Burrup Peninsula, Dampier Archipelago (Pilbara coast)
Hundreds of thousands of Aboriginal rock engravings are distributed over an area of 88 sq. km on the Burrup Peninsula in the Dampier Archipelago in the Pilbara region of WA. They range from small engravings of Emu tracks to very large ones representing some kind of corroboree or ceremony, Aboriginal figures climbing a ship's mast. They depict a Tasmanian tiger, whales, kangaroos, emus and thousands of Aboriginal ceremonies. The artwork done here by Aboriginals will stun you. But sadly, the people are long gone, so that no-one will ever know what the engravings really represent. The Jaburara people who once lived here have been wiped out. Unknown numbers of engravings have already been damaged or obliterated as a result of industrial development on the peninsula, and more remain under threat.

Bigge Island, York Sound (Kimberley region)
Bigge Island, located off the headlands that lie between York Sound and Montague Sound (of which Bigge Island forms the western limit), is the largest of the islands that comprise the Bonaparte Archipelago. These islands are visited regularly by the cruise boats that ply the waters of the West Kimberley region.
With an area of 178 sq. km, Bigge is the second largest island along this coast after Augustus Island. It is separated from the mainland by Scott Strait. Bigge Island is famous for some amazing rock art that is spread over many sites. The majority have been painted on the walls of caves and are in excellent condition, having been protected from the ravages of the elements.

The rock art sites at Wary Bay are located in mini gorges in the rock cliffs at the south-western end of the beach. The image of a Kaiara face from the Wary Bay gallery (left) is probably one of the most spectacular and frequently published photos of aboriginal rock art in the Kimberley.
Around the eastern side of the island the rock art is equally easy to find, but much more difficult than the Bradshaw figures to photograph that were painted under an overhanging rock which is now very close to the underlying ground surface.
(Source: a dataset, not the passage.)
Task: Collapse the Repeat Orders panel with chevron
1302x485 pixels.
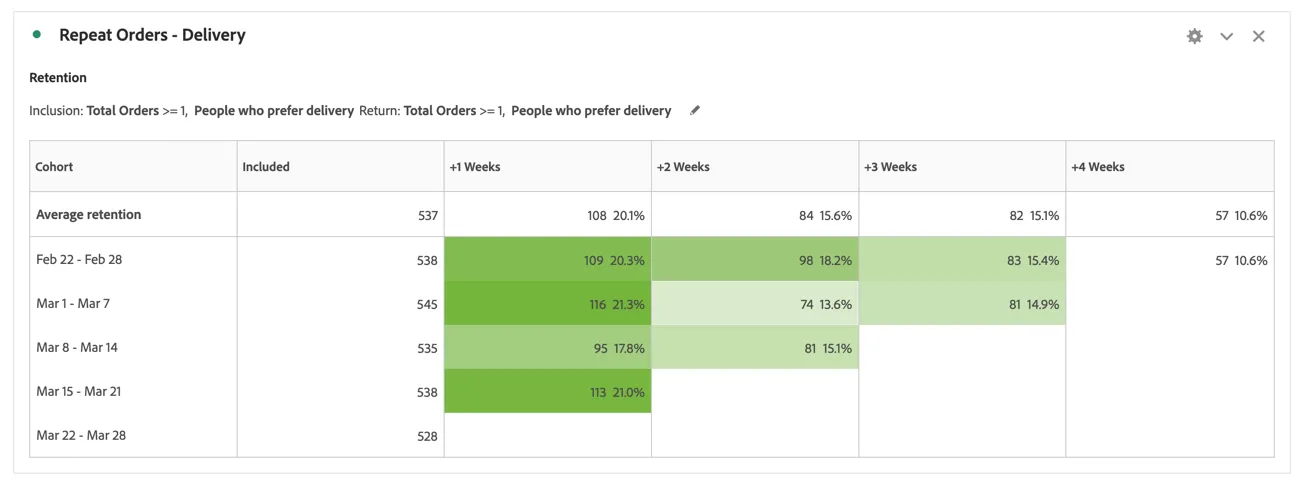Action: (1226, 36)
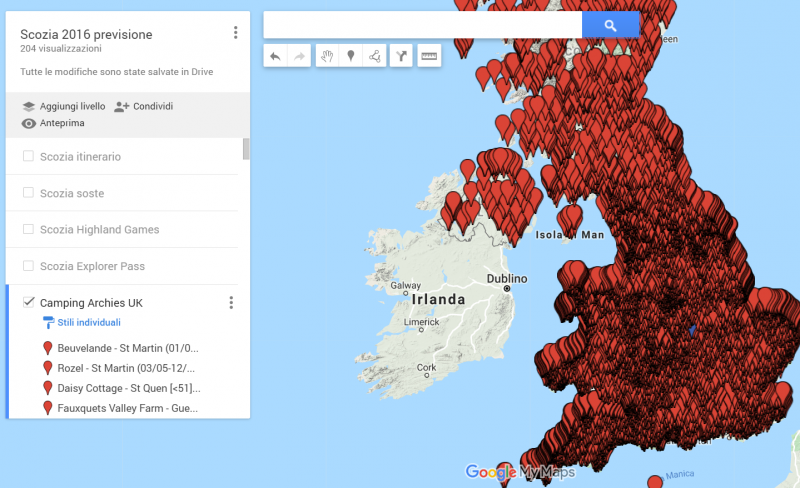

Langgi Inlet (Kimberley region)
Those fortunate enough to have cruised the waters of the Kimberley Coast of Western Australia are the few who have had the opportunity to visit Langgi Inlet, a place not only of rugged beauty, but of great spiritual significance to the Aborigines who once occupied this vast coastline. The first obvious attraction upon entry is the white sandy beach on the southern side of the inlet. However, on arriving ashore, the scene that unfolds from the beach is nothing short of amazing. One side of the inlet is a maze of three metre-high remarkably life-like, naturally sculptured sandstone pillars standing alongside a freshwater creek which runs onto the beach through a narrow gorge. Beyond them, a path leads up the gorge to some rock art and a burial cave. As you step ashore, you get the sense that this is a very special place.


Mulka's Cave (Hyden, WA)
Bates Cave, also known by its Aboriginal name of Mulka's Cave, contains Aboriginal rock engraving dating some 30,000 years old. The engravings give an insight into how different the landscape was back then, with depiction of a sailfish and revealing tales of catching fish. The cave is also the site of a rather morbid and fascinating Dreamtime story of Mulka the Terrible who lived in the cave. The site was declared as taboo for local Aboriginals due to the terrifying nature of events that occurred in the cave. Mulka's Cave is located near Hyden in the southern agricultural region.